The memorable discovery was not that I, with my bad memory, surprisingly could memorize big chunks of Scripture, but that doing so yielded joy. The exercise, the discipline, of reciting and repeating forced me to meditate on Scripture in ways I hadn’t done before. As a result, I saw more, understood more, enjoyed more complex tastes of God’s goodness (Psalm 34:8). Bible memory, specifically longer sections, turned out to be not merely exercising a few more muscle groups in the Bible gym, but rather a means to more profound worship and more fuel for prayer.
The Bad Memory Myth
Now, knowing I’ve memorized a few books of the Bible might make you skeptical of my claim that I have a bad memory. If so, that’s only because you don’t know me. My wife and kids will confirm. I regularly blank out on names of people I should remember (I dreaded the reception line at our wedding). I regularly can’t recall specifics of a past conversation or event or book I’ve read that I should remember. Which means I live with a measure of social anxiety that one or both will happen in a public setting (because they do).
I think my brain’s file-retrieval system is below average—less like an orderly file cabinet and more like a messy desk with piles of stuff on it (“Ugh! Where’s that name?” Rummage, rummage. “I know I put it here!”) I do best with a lot of repetition and review. I guess it keeps things near the top of the pile, which is another benefit of memorizing long portions of Scripture.

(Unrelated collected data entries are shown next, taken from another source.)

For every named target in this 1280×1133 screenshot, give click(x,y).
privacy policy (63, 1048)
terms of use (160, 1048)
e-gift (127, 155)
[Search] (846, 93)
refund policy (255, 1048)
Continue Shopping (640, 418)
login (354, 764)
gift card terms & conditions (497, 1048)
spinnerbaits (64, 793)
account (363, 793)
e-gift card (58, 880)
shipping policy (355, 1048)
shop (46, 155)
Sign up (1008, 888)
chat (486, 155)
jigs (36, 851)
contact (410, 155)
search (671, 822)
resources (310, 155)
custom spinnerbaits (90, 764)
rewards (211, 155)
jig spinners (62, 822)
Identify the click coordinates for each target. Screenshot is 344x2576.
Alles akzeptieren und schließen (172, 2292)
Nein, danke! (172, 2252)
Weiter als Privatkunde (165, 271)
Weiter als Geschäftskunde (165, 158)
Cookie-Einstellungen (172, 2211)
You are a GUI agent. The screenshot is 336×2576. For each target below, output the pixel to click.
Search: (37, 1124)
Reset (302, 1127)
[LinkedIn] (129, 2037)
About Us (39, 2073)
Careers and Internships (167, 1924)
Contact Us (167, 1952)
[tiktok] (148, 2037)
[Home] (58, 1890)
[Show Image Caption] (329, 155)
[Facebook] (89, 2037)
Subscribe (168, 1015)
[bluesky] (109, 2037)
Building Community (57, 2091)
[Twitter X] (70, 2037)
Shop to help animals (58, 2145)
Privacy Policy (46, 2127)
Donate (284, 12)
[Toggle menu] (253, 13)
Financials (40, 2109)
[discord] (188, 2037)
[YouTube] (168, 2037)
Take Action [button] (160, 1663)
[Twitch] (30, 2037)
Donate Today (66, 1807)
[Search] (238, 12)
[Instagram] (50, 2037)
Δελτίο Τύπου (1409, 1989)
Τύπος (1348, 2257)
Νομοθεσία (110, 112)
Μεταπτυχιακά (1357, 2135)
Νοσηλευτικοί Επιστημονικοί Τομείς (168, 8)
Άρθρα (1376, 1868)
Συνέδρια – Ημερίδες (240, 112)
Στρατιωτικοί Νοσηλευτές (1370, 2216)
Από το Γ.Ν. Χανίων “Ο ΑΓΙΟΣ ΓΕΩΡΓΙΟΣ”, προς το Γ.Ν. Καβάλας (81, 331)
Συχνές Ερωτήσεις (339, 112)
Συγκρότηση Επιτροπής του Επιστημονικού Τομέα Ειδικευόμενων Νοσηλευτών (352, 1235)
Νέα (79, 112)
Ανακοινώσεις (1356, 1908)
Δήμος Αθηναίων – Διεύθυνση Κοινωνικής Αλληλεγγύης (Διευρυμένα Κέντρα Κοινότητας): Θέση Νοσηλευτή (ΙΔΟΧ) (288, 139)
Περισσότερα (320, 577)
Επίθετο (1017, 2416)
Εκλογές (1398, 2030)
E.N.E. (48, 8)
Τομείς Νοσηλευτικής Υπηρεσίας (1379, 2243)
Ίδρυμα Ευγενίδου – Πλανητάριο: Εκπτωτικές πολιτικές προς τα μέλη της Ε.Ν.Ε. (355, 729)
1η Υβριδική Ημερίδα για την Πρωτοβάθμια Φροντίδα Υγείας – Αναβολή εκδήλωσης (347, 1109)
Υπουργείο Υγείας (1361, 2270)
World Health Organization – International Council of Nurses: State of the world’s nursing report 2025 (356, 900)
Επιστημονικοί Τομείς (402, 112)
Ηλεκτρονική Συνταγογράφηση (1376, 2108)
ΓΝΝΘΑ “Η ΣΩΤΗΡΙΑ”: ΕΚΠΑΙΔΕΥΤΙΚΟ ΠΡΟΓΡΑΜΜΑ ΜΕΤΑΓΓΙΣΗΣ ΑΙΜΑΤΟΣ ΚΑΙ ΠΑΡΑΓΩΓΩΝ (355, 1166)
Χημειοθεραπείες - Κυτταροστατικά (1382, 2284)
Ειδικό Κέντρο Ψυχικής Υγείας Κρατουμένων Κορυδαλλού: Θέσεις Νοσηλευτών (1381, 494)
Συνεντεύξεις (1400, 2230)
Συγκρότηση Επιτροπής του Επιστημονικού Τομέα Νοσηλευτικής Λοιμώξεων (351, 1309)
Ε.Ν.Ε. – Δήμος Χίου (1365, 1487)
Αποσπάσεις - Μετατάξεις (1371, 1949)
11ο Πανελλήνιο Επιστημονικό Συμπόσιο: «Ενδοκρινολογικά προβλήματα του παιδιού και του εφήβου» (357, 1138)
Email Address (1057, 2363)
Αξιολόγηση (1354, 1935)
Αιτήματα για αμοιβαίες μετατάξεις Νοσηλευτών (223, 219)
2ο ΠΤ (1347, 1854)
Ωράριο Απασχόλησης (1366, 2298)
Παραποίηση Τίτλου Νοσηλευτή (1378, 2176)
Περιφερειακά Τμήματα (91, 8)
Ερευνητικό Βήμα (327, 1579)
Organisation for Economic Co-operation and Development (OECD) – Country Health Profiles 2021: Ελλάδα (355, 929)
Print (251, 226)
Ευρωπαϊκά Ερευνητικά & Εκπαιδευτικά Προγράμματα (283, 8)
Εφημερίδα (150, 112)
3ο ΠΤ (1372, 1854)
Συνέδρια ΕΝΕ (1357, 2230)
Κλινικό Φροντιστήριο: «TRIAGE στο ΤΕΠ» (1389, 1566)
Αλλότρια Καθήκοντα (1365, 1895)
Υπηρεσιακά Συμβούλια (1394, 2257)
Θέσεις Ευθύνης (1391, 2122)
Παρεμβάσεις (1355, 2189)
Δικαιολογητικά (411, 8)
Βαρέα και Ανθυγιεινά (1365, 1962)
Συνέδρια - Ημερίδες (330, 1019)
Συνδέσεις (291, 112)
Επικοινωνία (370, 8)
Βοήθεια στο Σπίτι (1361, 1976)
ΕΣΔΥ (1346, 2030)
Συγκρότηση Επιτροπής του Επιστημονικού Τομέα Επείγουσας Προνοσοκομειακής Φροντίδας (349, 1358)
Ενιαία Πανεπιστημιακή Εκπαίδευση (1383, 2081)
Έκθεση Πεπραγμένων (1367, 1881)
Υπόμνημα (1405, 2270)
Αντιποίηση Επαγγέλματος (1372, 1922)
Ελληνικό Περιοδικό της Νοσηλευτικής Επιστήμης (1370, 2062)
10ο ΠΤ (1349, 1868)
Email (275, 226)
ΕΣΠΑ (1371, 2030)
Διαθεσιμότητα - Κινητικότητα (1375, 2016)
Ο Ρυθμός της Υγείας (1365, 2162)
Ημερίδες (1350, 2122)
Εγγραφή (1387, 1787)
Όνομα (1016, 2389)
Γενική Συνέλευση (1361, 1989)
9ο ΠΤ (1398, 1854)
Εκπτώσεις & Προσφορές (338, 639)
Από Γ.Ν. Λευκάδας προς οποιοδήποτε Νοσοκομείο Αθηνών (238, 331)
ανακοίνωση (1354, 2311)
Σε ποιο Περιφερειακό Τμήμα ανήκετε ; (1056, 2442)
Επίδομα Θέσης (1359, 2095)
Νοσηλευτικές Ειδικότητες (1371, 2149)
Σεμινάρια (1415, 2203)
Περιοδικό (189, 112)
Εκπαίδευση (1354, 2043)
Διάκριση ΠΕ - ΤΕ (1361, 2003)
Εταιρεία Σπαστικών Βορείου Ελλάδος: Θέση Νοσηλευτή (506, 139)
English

My experience has taught me not to believe the bad memory myth—that having a bad memory disqualifies us from memorizing much (unless we’re a rare medical/neurological exception). Rather, a bad memory makes memorizing all the more needful and helpful.
Harder doesn’t mean impossible. It just means people like me have to work harder to memorize and retain than people blessed with a good memory. Which is not much different than saying that people like me have to work harder to lose weight and keep weight off than people blessed with naturally faster metabolisms.
God is not egalitarian in his distribution of talents (Matthew 25:15), spiritual gifts (1 Corinthians 12:4–6), roles (1 Corinthians 12:18–20), bodies (John 9:2–3) and faith (Romans 12:3). We all have weaknesses that require us to labor more than others must. And this is really good for our souls. It teaches us perseverance and endurance as well as humble dependence on God and appreciation for others’ strengths.
Start Small and Realize a Benefit
I share with you my experience as a bad memorizer for two reasons: (1) if you’ve never attempted memorizing long portions of Scripture, it’s likely well within your reach; and (2) it really is all about joy. If you hear any should implied in what I’ve written, don’t hear it as a legal should that you must do to please God or achieve some elite spiritual rank. Rather, hear it as an invitation to joy—like a friend who says, “You should visit the Grand Canyon”; or a prescription for joy, like a doctor who says, “For the sake of your health, you should really consider getting some exercise.”
If you’d like some specific coaching on how to get started with a particular memorizing technique, I’ve provided that elsewhere. But if you’re new to this, here’s my simple counsel: Start small and realize a benefit. Choose a meaningful psalm (like Psalm 27) or a meaningful chapter that’s not too long (like 1 Corinthians 13). Or if you really want to try your hand at a book, I recommend Philippians. Give it a try, stay with it, and taste the joy.
Once you discover you can really do it, and you discover that it yields joy, you will very likely want to keep going. And that’s the beginning of the adventure. Keep venturing! Because there’s a lot of glory to see and savor.